The Form Read Round the World: American Short Fiction and World Story
The editors of WLT were deeply saddened to hear the news of Alan Cheuse’s passing last week at the age of seventy-five. Dr. Cheuse served as a juror for the 1994 Neustadt International Prize for Literature, nominating Norman Mailer for the prize, and for several years (2005–2009), WLT reprinted many of his reviews and tributes from All Things Considered in the print edition of the magazine. The following essay introduced the “International Short Fiction” special section in the September 2010 issue. The story that inspired Edel Rodriguez’s cover illustration for the issue, Ana Menéndez’s “You Are the Heirs of All My Terrors,” was nominated for a Pushcart Prize that year.
We’ll never know when the first preclassical rhetors or Homers sounded their earliest invocation to the Muse on the air of antique Greece. That event is lost to us in time, and only some gifted fiction writer can give us a hint of what that moment out of the prehistoric past may have been like.

::::::::::

* [Task objective]
Continue the essay on American short fiction and world story from the point where it stops.

* [Data]
::::::::::

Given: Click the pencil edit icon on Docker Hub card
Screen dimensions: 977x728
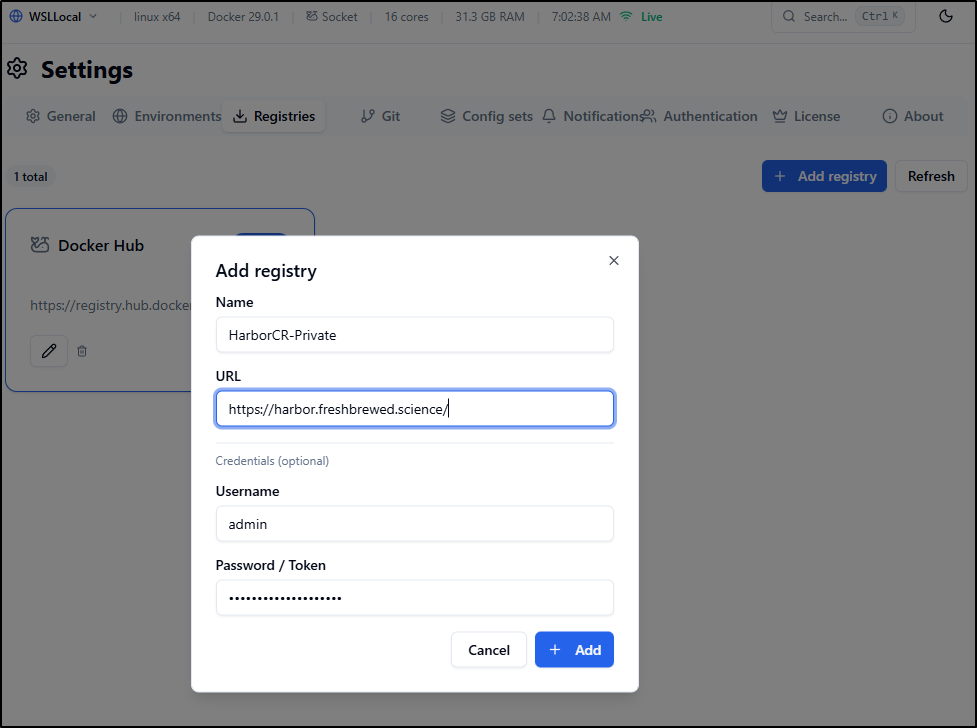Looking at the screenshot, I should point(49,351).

::::::::::

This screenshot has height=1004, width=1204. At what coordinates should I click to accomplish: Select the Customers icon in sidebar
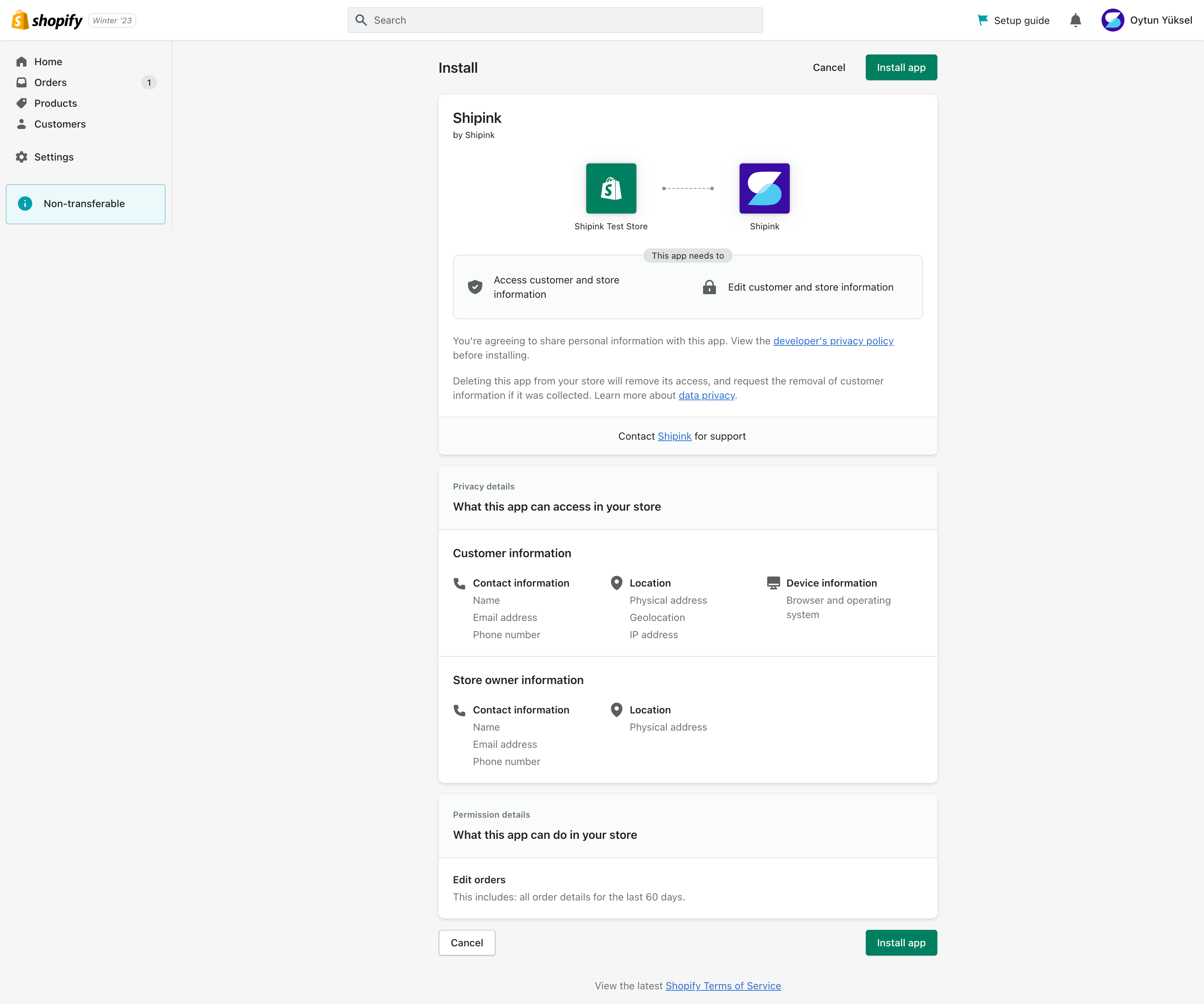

::::::::::

* [Result of this task]
Living here in history full-blown as we do now, we can confirm some facts about the origins of a much more recent literary form—the modern short story. We know that on such and such a date in the early nineteenth century, the editor of Blackwell’s magazine in London published a story by Edgar Allan Poe, thus bringing to the potential reading public of England, Europe, and America the first of a long line of commercial fiction. Slightly older than Poe, New Yorker Washington Irving had in 1819 published his “Rip Van Winkle” in the first volume of The Sketch Book of Geoffrey Crayon, Gent, a hardcover collection of tales, and a year later, in a subsequent volume of this same series, he brought out “The Legend of Sleepy Hollow.” Hawthorne published his early tales in book form as well. James Fenimore Cooper published his first novel that same year.
But of all these American writers it was Poe, bent with his raving genius, his drinking problem, and his money problems, who determined to eke out a living from publishing short fiction in small commercial magazines, some of which he eventually edited. He worked at this labor some decades before Europeans such as Gustave Flaubert and later Guy de Maupassant had settled on the short-story form as a vehicle for making art that coincided with popular entertainment. More than half a century after Poe’s death, the young Russian physician Anton Chekhov began publishing his first humorous sketches in Moscow literary magazines and, subsequently, a long string of short prose fiction about everyday life that most American writers identify as the model of the modern “art story.” Ironically, our man Poe arrived at the form decades before.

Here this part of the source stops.